Les 116 médailles d'or décernées à Milan et Cortina d'Ampezzo constituent un record pour des Jeux olympiques d'hiver. Cela représente sept épreuves de plus qu'il y a quatre ans à Pékin, et plus du double des JO d'Albertville, il y a 34 ans.
Par rapport aux JO 2022, huit nouveaux sets de médaille seront attribués, tandis que le ski alpin «perd» une épreuve. Les courses de ski alpinisme font leur entrée dans le programme olympique avec trois épreuves au total (sprint messieurs et dames, ainsi que relais mixte). Ce sport allie endurance – même si le sprint n'est forcément pas l'épreuve-reine -, technique et sens tactique.

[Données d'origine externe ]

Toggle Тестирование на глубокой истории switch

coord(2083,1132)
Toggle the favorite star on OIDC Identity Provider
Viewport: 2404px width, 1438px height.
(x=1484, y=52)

En saut à skis, une compétition par équipe en remplace une autre chez les messieurs: deux athlètes par nation seront désormais engagés, contre quatre pour le par équipe «classique». Les femmes s'affronteront quant à elles pour la première fois sur le grand tremplin dans le cadre des JO. En luge, elles disputeront une deuxième épreuve, en biplace, auparavant réservée aux hommes.
Duels spectaculaires sur les bosses
Une compétition fait aussi son apparition dans le domaine du ski freestyle: dans la discipline des bosses, messieurs et dames s'affronteront pour la première fois aux Jeux dans des duels à élimination directe, ce qui promet du suspense et des images spectaculaires. A cela s'ajoute une nouvelle épreuve mixte par équipe en skeleton, avec une femme et un homme.
En ski alpin, le combiné traditionnel est remplacé par une épreuve par équipe avec une descente et une manche de slalom. Epreuve qui avait rapporté quatre médailles à la Suisse aux Mondiaux 2025, avec un triplé chez les messieurs. Le ski alpin a par ailleurs «perdu» le Team Event, seule épreuve en moins par rapport à Pékin 2022.